Google crawls millions of pages and sites every day—they crawl your site, they crawl our sites, and they look at the quality and interaction of their users on our sites. Given that 80–90 percent of the USA’s web traffic comes through the Google search engine, it is very important to take into account what elements Google uses to determine the quality of a website.
How Google Search Works
Google uses an algorithm, which has never been shared, so we have to look to their guidelines and statements for direction to determine quality. Using quality scores, and relevancy to search queries, Google determines how websites rank against the competition in their search results. Abiding by Google’s quality standards is always a wise decision if you want to rank well.
Quality is derived from signals that Google takes from your website, competing websites and how your site interacts with the rest of the web. The intent, from their point of view, is to ensure that users receive the most relevant search results and rarely encounter irrelevant results or spam.
When Google crawls your site, it picks up signals, which can boost your quality in their eyes, such as unique content, original photos and a logical and easy to navigate design for users of your website.
Why Links Matter
There are, however, signals outside of your website that can degrade the quality of your website.
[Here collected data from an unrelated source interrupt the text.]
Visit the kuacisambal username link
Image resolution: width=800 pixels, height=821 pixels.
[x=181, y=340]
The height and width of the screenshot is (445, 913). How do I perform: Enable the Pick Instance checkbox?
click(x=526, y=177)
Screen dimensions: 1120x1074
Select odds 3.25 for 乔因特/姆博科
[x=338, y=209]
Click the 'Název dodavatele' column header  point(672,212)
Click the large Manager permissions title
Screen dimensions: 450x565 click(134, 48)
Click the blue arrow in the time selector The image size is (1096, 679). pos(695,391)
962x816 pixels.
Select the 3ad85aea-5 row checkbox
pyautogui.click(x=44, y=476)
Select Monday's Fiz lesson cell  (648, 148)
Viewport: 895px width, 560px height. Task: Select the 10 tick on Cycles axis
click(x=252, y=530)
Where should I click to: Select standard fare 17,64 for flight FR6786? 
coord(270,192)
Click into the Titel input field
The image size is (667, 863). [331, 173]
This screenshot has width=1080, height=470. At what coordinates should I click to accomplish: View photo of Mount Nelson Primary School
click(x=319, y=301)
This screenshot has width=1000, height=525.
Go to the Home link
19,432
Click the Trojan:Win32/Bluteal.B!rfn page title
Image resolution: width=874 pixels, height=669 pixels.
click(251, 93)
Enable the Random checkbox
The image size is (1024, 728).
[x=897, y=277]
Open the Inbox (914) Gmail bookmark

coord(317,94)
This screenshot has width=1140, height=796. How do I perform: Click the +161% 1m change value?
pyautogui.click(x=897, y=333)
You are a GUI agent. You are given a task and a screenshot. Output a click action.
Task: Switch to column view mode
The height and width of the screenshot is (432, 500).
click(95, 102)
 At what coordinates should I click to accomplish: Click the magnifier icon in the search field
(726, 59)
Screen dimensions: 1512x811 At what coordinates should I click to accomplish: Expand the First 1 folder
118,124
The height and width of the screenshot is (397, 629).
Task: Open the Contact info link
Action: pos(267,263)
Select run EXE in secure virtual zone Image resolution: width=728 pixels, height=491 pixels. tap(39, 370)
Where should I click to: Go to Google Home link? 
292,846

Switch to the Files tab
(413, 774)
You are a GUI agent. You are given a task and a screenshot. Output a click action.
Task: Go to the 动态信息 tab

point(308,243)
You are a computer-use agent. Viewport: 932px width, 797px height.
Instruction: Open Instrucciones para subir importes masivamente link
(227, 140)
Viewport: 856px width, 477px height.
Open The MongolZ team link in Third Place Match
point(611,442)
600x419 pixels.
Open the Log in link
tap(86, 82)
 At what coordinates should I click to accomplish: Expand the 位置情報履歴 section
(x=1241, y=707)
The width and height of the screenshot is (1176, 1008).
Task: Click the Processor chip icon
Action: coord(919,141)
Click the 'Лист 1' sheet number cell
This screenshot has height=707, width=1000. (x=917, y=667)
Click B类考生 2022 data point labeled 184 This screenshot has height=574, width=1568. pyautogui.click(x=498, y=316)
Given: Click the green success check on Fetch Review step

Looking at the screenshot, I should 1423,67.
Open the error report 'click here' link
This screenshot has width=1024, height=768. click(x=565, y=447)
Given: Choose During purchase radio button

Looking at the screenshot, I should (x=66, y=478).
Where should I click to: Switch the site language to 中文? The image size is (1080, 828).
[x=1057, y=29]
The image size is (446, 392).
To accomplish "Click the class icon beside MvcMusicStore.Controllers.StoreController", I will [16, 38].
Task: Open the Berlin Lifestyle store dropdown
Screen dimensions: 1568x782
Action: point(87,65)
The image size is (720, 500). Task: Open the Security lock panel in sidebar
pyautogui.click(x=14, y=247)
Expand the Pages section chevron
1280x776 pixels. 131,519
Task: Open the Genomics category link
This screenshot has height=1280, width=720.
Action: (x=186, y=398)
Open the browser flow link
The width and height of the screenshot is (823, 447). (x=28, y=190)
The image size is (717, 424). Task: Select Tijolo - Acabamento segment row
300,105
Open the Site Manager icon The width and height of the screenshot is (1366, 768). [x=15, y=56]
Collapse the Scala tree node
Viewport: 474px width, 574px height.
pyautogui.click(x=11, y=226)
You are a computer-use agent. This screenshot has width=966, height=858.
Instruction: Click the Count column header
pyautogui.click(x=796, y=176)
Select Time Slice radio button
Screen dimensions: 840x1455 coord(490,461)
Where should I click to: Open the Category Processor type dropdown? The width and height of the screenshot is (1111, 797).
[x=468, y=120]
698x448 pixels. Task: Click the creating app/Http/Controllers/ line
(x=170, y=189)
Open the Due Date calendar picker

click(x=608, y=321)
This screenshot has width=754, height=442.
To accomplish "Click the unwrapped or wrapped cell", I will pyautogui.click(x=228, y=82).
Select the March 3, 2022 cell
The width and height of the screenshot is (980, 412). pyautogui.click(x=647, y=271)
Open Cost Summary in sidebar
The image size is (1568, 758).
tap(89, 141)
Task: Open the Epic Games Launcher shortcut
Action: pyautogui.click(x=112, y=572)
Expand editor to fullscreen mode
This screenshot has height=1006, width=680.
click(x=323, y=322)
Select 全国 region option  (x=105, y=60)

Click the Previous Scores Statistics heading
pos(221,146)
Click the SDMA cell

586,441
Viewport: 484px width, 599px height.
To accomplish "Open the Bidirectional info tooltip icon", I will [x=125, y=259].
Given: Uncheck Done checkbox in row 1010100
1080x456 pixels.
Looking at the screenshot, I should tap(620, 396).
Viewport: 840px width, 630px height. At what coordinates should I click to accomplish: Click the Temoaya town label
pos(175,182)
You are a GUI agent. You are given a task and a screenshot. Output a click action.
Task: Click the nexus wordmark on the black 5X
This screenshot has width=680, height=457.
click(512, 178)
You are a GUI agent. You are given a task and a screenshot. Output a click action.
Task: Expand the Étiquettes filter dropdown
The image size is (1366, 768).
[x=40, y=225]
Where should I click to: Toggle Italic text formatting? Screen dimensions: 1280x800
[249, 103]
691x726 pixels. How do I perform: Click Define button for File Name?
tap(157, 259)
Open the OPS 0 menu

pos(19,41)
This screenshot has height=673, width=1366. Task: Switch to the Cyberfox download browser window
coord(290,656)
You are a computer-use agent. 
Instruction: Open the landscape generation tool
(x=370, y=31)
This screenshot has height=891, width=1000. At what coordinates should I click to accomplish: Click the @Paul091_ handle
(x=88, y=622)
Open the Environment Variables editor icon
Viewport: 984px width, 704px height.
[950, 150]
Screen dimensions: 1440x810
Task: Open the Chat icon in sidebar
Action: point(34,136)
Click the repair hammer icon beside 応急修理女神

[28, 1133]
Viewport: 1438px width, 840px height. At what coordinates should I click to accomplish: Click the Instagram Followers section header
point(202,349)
One of the strongest signals is your link profile, which is literally all of the pages on the web that link to your website.
A link works as a recommendation of sorts from one website to another. The owner of the linking website is recommending your services and product. A great, positive signal to Google is having reputable and non-spammy websites (which means, valuable, useful and a clear service for users. For more reading please see Google’s SEO rules) linking to your site. On the other hand, if the sites linking to your site are spammy, this can be a negative signal that your website is also spammy. This most likely results in missing out on a lot of potential traffic and leads!
Death by Penguin
In 2012 and 2013, Google released the much needed Penguin update. The update tightened the rules around spammy websites and those engaged in the practices of buying links (never, under any circumstance, do this) and setting up their own link networks (creating artificial signals to fool Google).
Penguin placed manual and algorithmic penalties (which can lower rankings, thus minimal traffic, or even have your site de-indexed, meaning it wouldn’t show up on the search engine at all.) on spammers, as well as many normal companies, which had poor link profiles. That is to say, many spammers linked to normal companies, which caused them to look as if they were part of the spam networks and would be treated accordingly. If you haven’t clean up your link profile in the last year, you may be experiencing lower than normal traffic and rankings because of these changes.
Penalties, whether manual (you’ll know via your search console) or algorithmic, are no joke and will absolutely devastate the traffic coming to your website. Here is an example of a blog site which encountered an algorithmic penalty, note the huge drop in traffic between April 22nd and April 29th:
We’re about to hit another Penguin update in 2015 so you need to be prepared! It’s time to clean up your link profile and boost the quality of your site. Learn how to get started in my next post: Performing a Link Audit.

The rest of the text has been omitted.